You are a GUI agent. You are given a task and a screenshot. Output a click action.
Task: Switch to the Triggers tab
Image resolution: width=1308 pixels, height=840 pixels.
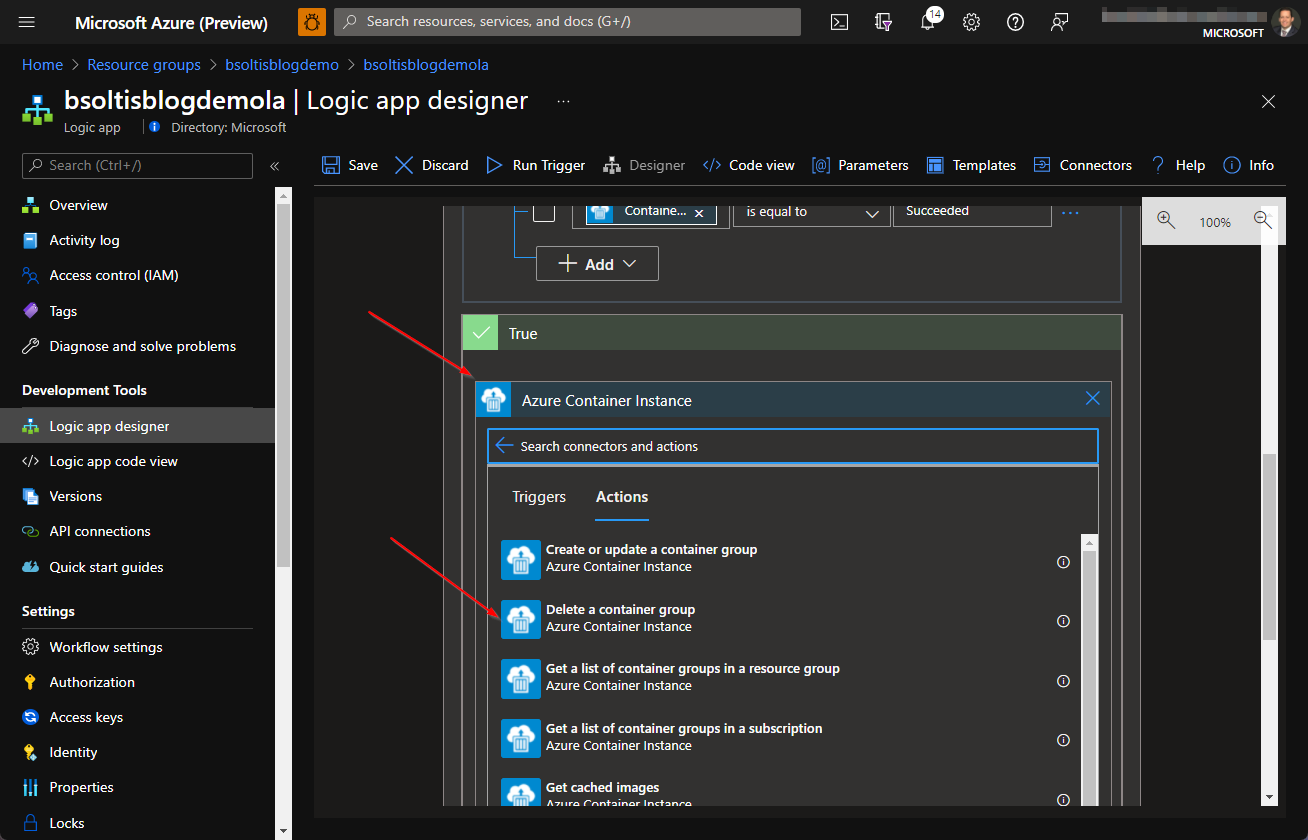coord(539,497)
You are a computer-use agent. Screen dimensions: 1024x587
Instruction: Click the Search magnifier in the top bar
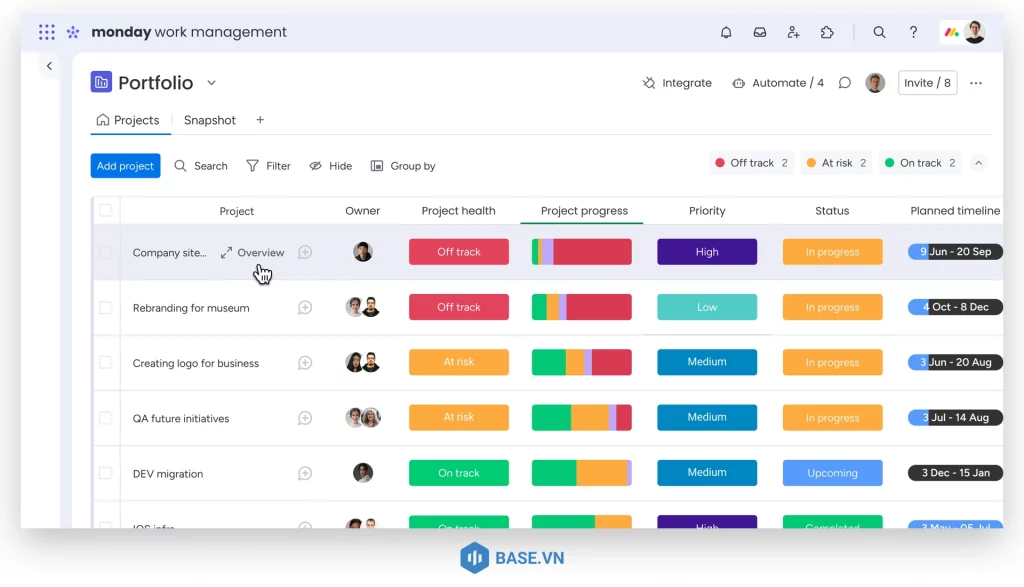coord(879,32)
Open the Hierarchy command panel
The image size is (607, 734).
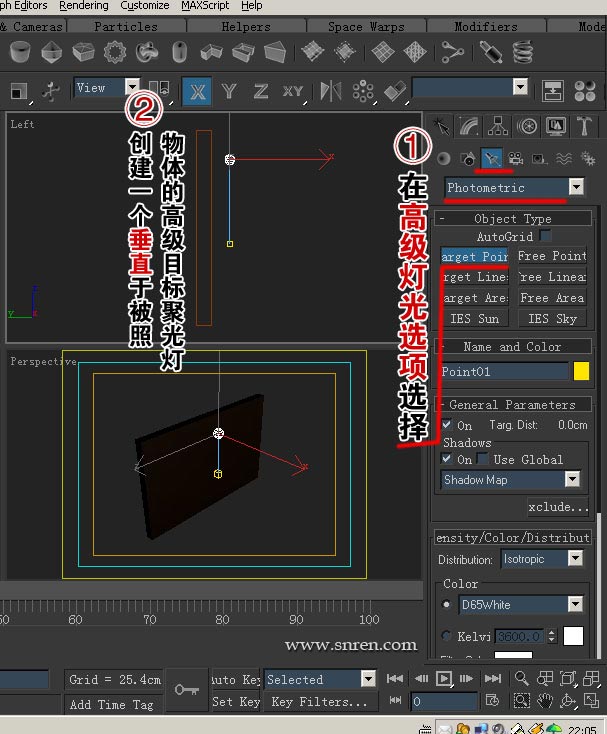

> _Task instructions_:
From the data above, work out how many lines contain the string "agent" and reply with only the number.

> _Answer section_:
2